The SunCruz negotiations dragged on. When the partners tried to secure financing, Abramoff's list of loan references included — wait for it — Dana Rohrabacher.

“I don't remember it, but I would certainly have been happy to give him a good recommendation,” Rohrabacher later told the Washington Post. “He's a very honest man.”

Like all honest men embroiled in fraudulent deals, Abramoff watched this one unravel. The press reported on Kidan's alleged links to the New York mob (and the possible Boulis murder suspect, if you're real good at between-the-lines reading). The Boulis estate settled its differences with Abramoff and Kidan by having them declare bankruptcy and relinquish most of their SunCruz interest to the estate. A federal Court of Appeals tossed that settlement out, claiming there were too many conflicts of interest and that Kidan's management was “riddled with fraudulent and dishonest transactions.” New owners picked up SunCruz after a bankruptcy auction. Banks are still suing Abramoff and Kidan over the $60 million they were lent using folks like Rohrabacher as their references.

And when the shit really hit the fan, DeLay claimed he did not know about Abramoff's ties to casinos, said he felt betrayed by his lobbyist friend and that he was now cutting all ties with him. This was somewhat strange given that casinos had always been one of DeLay's largest source of campaign cash, that he'd hosted events in Washington for SunCruz and that his staffers had all flown — on Abramoff's dime — to the Super Bowl in Tampa followed by a night on a SunCruz ship.

Must've forgot.

A postscript: We began this tale by wondering whether Rohrabacher's run in Congress will be jeopardized by his ties to DeLay and Abramoff. Perhaps voters in his district will never know. Rohrabacher has always received the kid-glove treatment from his former employer, the now Orange County Register, and it's the world's worst-kept secret that he's the primary local politics source for Jean Pasco, the Orange County political reporter for the Los Angeles Times.
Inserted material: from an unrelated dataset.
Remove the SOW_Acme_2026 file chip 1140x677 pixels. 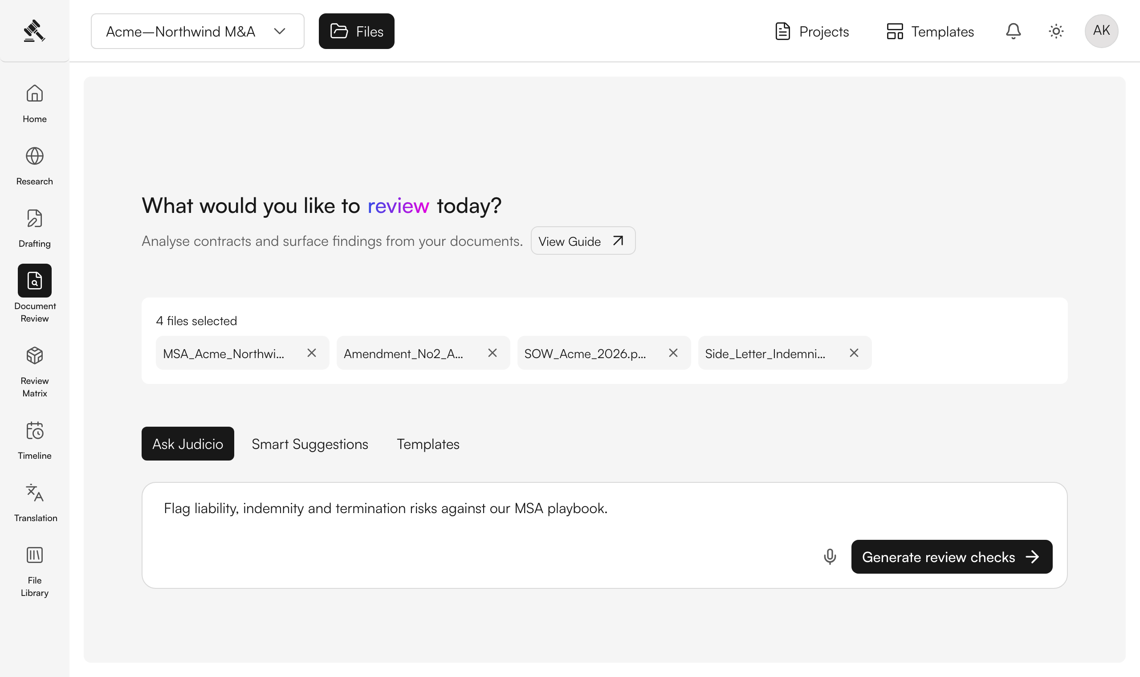tap(673, 353)
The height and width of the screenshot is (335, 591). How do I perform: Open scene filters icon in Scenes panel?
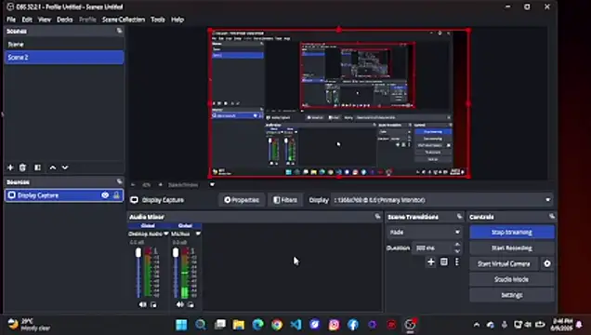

Despite stories in the national media, on the web and — natch — in the Weekly, the Times and Register have reported nothing on Rohrabacher's alarming ties to Islamic terrorist groups, even when local challengers have raised this on the congressional campaign trail. And while with the Register in 1996, Pasco for four months failed to identify Carmony, then a Rohrabacher aide, as being among the central organizers of a local GOP plot to plant a decoy candidate in the Assembly race eventually won by Scott “Slime” Baugh, who is now the party's Orange County chairman. After pleading guilty to two charges of falsifying campaign papers, Carmony was sentenced to 300 hours of community service and a $2,800 fine. Pressed by the Weekly, Pasco eventually blamed her editors for the omission.

Pasco did include Rohrabacher in an April 14 Times story on California politicians who, like Tom DeLay, keep family members on their payrolls. Rohrabacher said his wife was on the campaign payroll because he needs a campaign manager he can trust. The Register weighed in three days later with “Rohrabacher feels for, supports DeLay.” The pull quote there had Rohrabacher calling Rep. Christopher Shays (R-Connecticut) a “jerk” for urging DeLay to do what he ultimately did anyway: step down as House majority leader.

Despite coverage in the New York Times, Washington Post, Boston Globe, major dailies in Texas, wire services around the country and all over the world wide web, a recent database search turned up zero-zippo-nada hits for Register or LA Times stories that mention Rohrabacher and Abramoff in the same article.